> [Texto proporcionado]:
La película de Alfonso Gómez Rejón intenta dar una contestación a esa pregunta. No niega la tristeza pero tampoco el humor; por medio de un tratamiento propio de la comedia, su transcurso nos encariña con los personajes y la relación tan extraña que la muerte entabla entre ellos. Para comentarla brevemente, seguiré un esquema  paralelo al de su título, que sugiere tres apartados:
1— “Yo”: Greg, el protagonista, vive una adolescencia algo apartada de convenciones, rica en referentes culturales pero escasa en trato social. A lo largo de la historia, como corresponde a un buen personaje central, veremos que su actitud se debate entre el inmovilismo y la intuición de que un cambio se hace necesario; su manejo seguro de ciertos códigos personales y la comprensión paulatina de algunas realidades distintas de la suya propia.
La voz de Greg, que nos guía en primera persona, tiene un tono irónico, ingenioso, falsamente ligero. Lo que dice no siempre concuerda con lo que vemos, pero no se trata de que mienta: el punto de vista lo es todo y se nos quiere mostrar con sus dobleces y pequeñas traiciones. Así, con matices y sinceridad algo paródica, la voz revisa de manera más o menos permanente cuanto va diciendo y construye, ante nuestros ojos de espectadores no necesariamente fáciles de contentar, un ser humano corriente que, para sorpresa de muchos, sí, también puede ser protagonista de una película.
2— “Earl”: La amistad juega en esta historia un importante papel. A modo de túnel o pasillo con dos direcciones, muestra al personaje de Greg dos posibilidades simultáneas que, quizá, solo quizá, no tengan por qué excluirse: continuar donde está, apretando los innumerables tornillos y tuercas de su pequeño mundo, o moverse, aunque no sepa muy bien hacia dónde. Greg y Earl, su mejor —y único— amigo comparten una pasión por el cine que es, sin duda, también la del director de la película y crean, con paciencia y mucha imaginación, homenajes llenos de sentido del humor a sus títulos favoritos. La suya es una relación construida a base de hábitos, complicidad y muy pocas palabras. Los acontecimientos vendrán a cuestionar lo frágil de toda amistad y a mostrar, de paso, la naturaleza doble que tienen las mismas palabras: vía esencial para la comunicación pero, cuando faltan, también uno de sus mayores escollos.

> [Información proporcionada]:

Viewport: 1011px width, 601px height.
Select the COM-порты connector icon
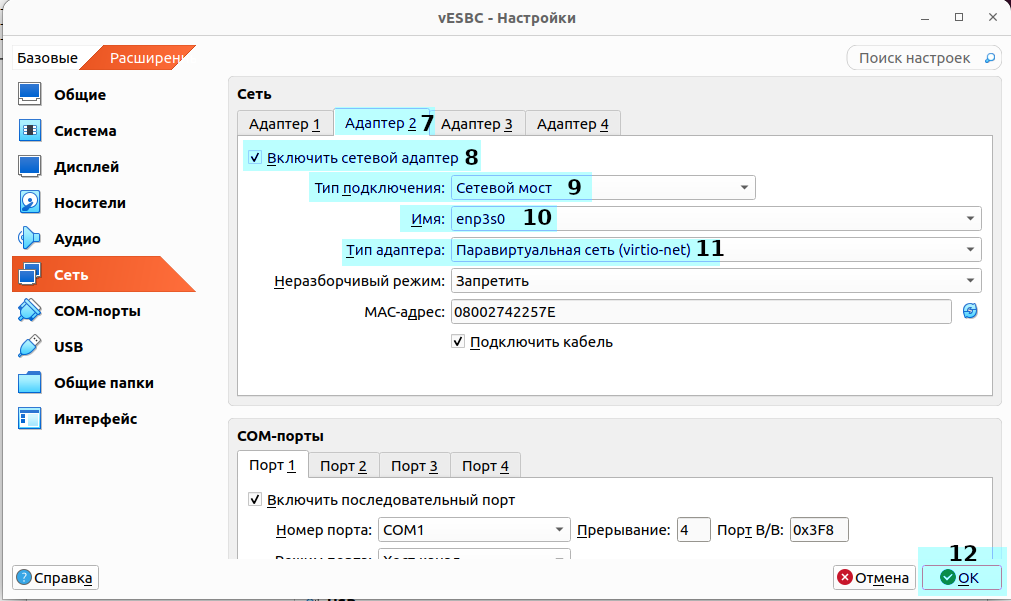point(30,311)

--

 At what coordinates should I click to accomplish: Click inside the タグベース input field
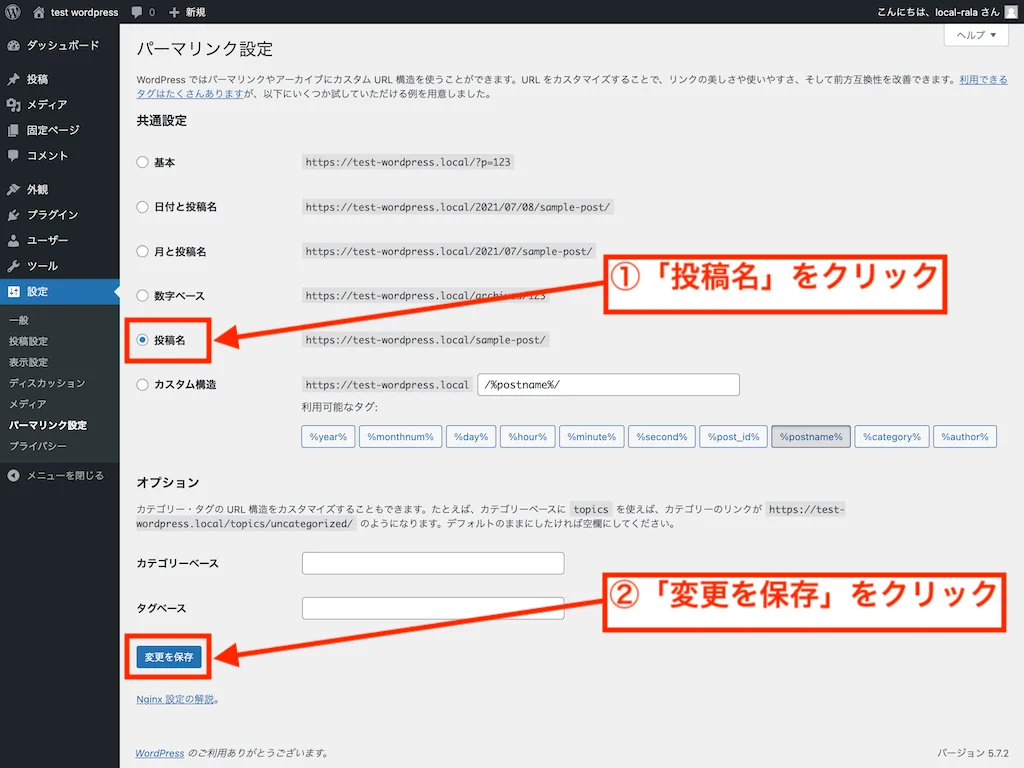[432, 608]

> [Instrucciones de trabajo]: Retoma el comentario sobre la película de Alfonso Gómez Rejón justo después de su última oración y prosigue su redacción.

> [La respuesta]:
3— “La chica moribunda”: Rachel introduce el tema de la muerte en la película pero aclaremos algo: ella aparece como una persona muy viva. Es joven, inteligente y está llena de ilusiones. También está gravemente enferma. La leucemia irrumpe en la normalidad de su vida adolescente; pronto la noticia de su problema correrá como la pólvora por los pasillos del instituto y se darán todo tipo de reacciones. Que el mismo instituto sea uno de los escenarios principales de la película concede a esta un aire equívoco y permite muchas ironías. El personaje de Rachel concede a la relación entre los protagonistas, nada típica ni predecible, una aparente forma de triángulo que el devenir de sus actos, cobardías y pequeñas bondades se encargará de desmentir.

Si alguna idea queda después de acompañar a Greg, Earl y Rachel en su particular odisea a través de la inexperiencia y los sentimientos de todo tipo, si algo quiere y logra transmitirnos su historia es esto: la muerte, por mucho que la veamos alrededor y llene las pantallas de los televisores, no debe adquirir la apariencia tranquilizadora de las cosas cotidianas; no es humano ni normal que nos deje indiferentes. Hablar de esta película no ha sido fácil; verla, reír y emocionarse con ella sí lo es. Que la disfruten.